For the entries below, repeat exactly each line starting with the one that contains "densidad (191, 1034)" and going on through the one that contains "Quiero probar la app (189, 2336)", and no others.

# # # # # # #

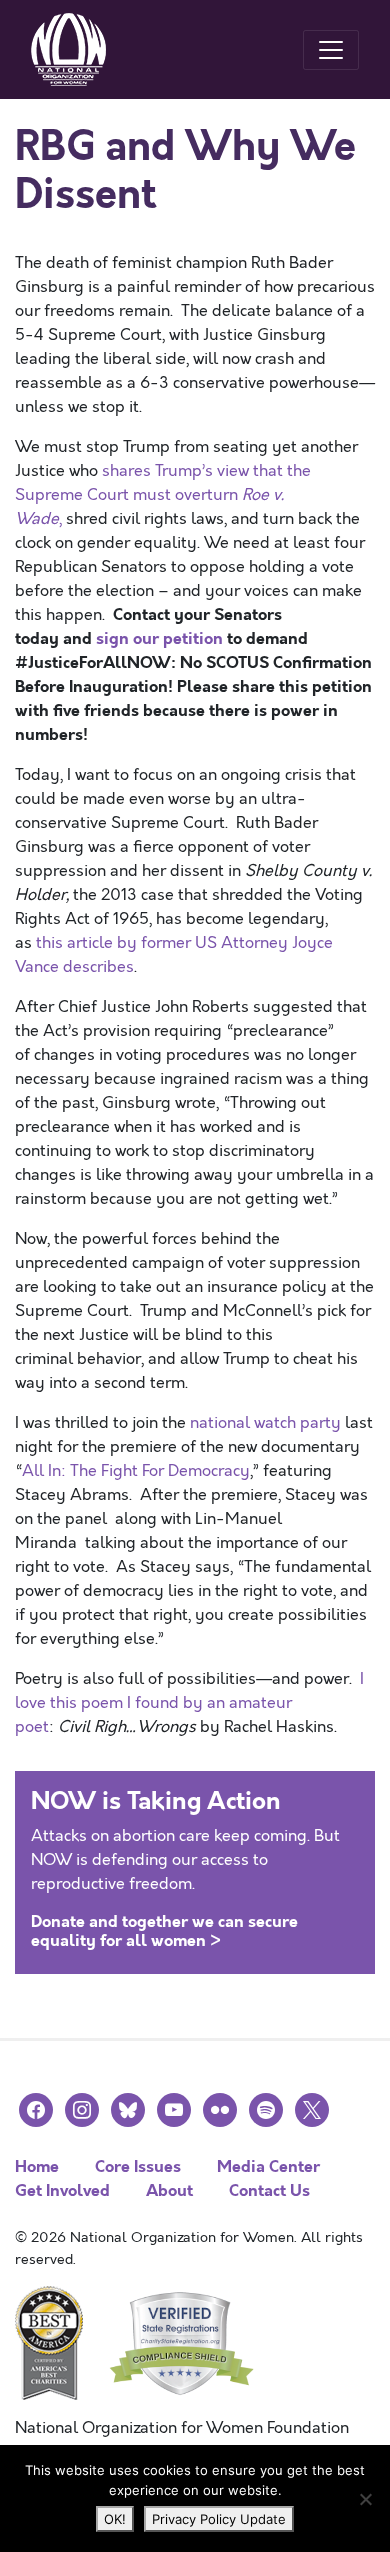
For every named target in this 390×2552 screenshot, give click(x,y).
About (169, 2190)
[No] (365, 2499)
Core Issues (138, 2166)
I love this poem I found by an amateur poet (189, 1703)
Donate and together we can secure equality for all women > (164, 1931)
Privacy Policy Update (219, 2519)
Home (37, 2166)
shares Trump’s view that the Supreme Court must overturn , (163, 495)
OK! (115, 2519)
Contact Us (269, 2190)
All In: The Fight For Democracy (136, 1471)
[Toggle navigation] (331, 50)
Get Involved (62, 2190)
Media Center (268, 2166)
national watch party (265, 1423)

# # # # # # #

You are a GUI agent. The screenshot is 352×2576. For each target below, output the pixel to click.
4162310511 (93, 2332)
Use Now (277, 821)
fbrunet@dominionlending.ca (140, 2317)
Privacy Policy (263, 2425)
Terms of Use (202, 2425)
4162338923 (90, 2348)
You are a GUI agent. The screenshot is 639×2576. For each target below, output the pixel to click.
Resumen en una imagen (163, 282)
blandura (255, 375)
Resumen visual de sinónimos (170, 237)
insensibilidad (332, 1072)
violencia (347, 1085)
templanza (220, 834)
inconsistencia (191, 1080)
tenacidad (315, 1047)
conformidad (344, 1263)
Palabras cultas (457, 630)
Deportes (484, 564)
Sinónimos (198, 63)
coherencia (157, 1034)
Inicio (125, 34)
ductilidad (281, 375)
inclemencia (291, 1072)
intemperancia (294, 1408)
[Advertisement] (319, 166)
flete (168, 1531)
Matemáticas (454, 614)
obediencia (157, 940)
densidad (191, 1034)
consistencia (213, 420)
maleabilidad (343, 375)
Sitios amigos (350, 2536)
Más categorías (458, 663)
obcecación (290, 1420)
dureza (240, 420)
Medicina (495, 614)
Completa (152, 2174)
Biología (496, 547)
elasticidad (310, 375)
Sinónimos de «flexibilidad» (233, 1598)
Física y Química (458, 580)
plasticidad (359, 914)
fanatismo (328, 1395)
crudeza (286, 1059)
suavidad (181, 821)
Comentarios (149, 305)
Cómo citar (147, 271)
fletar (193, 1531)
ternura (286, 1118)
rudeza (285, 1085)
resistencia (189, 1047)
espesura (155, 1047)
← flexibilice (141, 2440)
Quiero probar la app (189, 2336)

# # # # # # #

YOUR SOLUTION ▸
densidad (191, 1034)
consistencia (213, 420)
maleabilidad (343, 375)
Sitios amigos (350, 2536)
Más categorías (458, 663)
obcecación (290, 1420)
dureza (240, 420)
Medicina (495, 614)
Completa (152, 2174)
Biología (496, 547)
elasticidad (310, 375)
Sinónimos de «flexibilidad» (233, 1598)
Física y Química (458, 580)
plasticidad (359, 914)
fanatismo (328, 1395)
crudeza (286, 1059)
suavidad (181, 821)
Comentarios (149, 305)
Cómo citar (147, 271)
fletar (193, 1531)
ternura (286, 1118)
rudeza (285, 1085)
resistencia (189, 1047)
espesura (155, 1047)
← flexibilice (141, 2440)
Quiero probar la app (189, 2336)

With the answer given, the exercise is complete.